The PmrAB Activating Signal Induces qseBC Expression.
The presence of a PmrA binding site in the qseBC promoter suggests that QseBC is part of the PmrAB regulon. We thus tested the effects of ferric iron (Fe3+), the PmrAB activating signal (18), on the expression of qseBC in WT UPEC. We have shown that Pqse::GFP is silent under normal growth conditions in WT UTI89 (ref. 9, Fig. S5). Addition of 100μM FeCl3 in the culture media, uniformly induced gfp expression in WT UTI89/Pqse::GFP in a manner that depended on PmrB (Fig. 3C). Interestingly, deletion of pmrA resulted in low-level constitutive activation of the qseBC promoter (Fig. 3C). The qPCR analysis of RNA samples taken from the same panel of the qse/pmr mutants validated the fluorescence observations, but captured no significant changes in the steady-state gfp transcript in FeCl3-treated WT UTI89, despite the observed fluorescence recorded (Fig. 3D). The transcription surge in response to signal reception drops as quickly as 20 min after TCS activation under physiological conditions (19, 20). The samples tested here with microscopy and qPCR were collected after 18 h static incubation at 37 °C in the presence or absence of FeCl3, in accordance with the growth conditions used throughout our studies. It is thus possible that the signal-mediated transcription surge was missed, while the GFP protein levels remained stable in the WT strain. Similarly, the observed elevation of gfp steady-state transcript in UTI89ΔqseC and UTI89ΔqseCΔpmrA was not altered by the presence of Fe3+, indicating that in the absence of QseC, PmrAB-mediated induction of qseBC occurs irrespective of signal, or that any surge in transcription was not captured in the particular samples. Interestingly, a reproducible 3.5-fold increase in steady-state transcript was observed for UTI89ΔpmrA and UTI89ΔqseBC in response to Fe3+ (Fig. 3D). If PmrB activates both QseB and PmrA in response to Fe3+, this observation may be the result of functional redundancy between the two RRs that allows signal-dependent promoter activation.

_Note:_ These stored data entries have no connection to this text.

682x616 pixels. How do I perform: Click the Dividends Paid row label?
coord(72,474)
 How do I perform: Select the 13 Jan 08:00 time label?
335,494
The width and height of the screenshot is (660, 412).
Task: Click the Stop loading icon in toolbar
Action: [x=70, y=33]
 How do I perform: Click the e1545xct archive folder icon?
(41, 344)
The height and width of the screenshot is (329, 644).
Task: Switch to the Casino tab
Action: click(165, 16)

Over 500 genes are differentially expressed in the absence of QseC, due to aberrant qseB induction (8). Deletion of pmrB in the qseC mutant suppresses qseB induction and restores WT phenotypes (Fig. 1 and Fig. S1). Expression of qseBC is only reduced twofold in UTI89ΔqseCΔpmrA (Fig. 3B). Examining the virulence phenotypes of UTI89ΔqseCΔpmrA revealed that UTI89ΔqseCΔpmrA expressed WT levels of type 1 pili (Fig. S7), and regained motility (Fig. S7), but was defective in YESCA biofilm formation, compared with WT UTI89 and UTI89ΔqseCΔpmrB (Fig. S7). These data suggest that deletion of pmrA is not sufficient to suppress all of the ΔqseC phenotypes. Based on these observations, QseBC is subject to PmrB control under physiological conditions in a manner that appears to involve PmrA and QseB.
Discussion
Numerous reports demonstrate the importance of the kinase activity of TCS sensor proteins, and highlight that loss of the sensor leads to an inactive response regulator that can no longer modulate gene expression. However, few examples stress the significance of sensor phosphatase activity, despite the fact that RR dephosphorylation is required to reset the signal transduction baseline state upon signal depletion and to prevent aberrant RR activity in the absence of signal (2).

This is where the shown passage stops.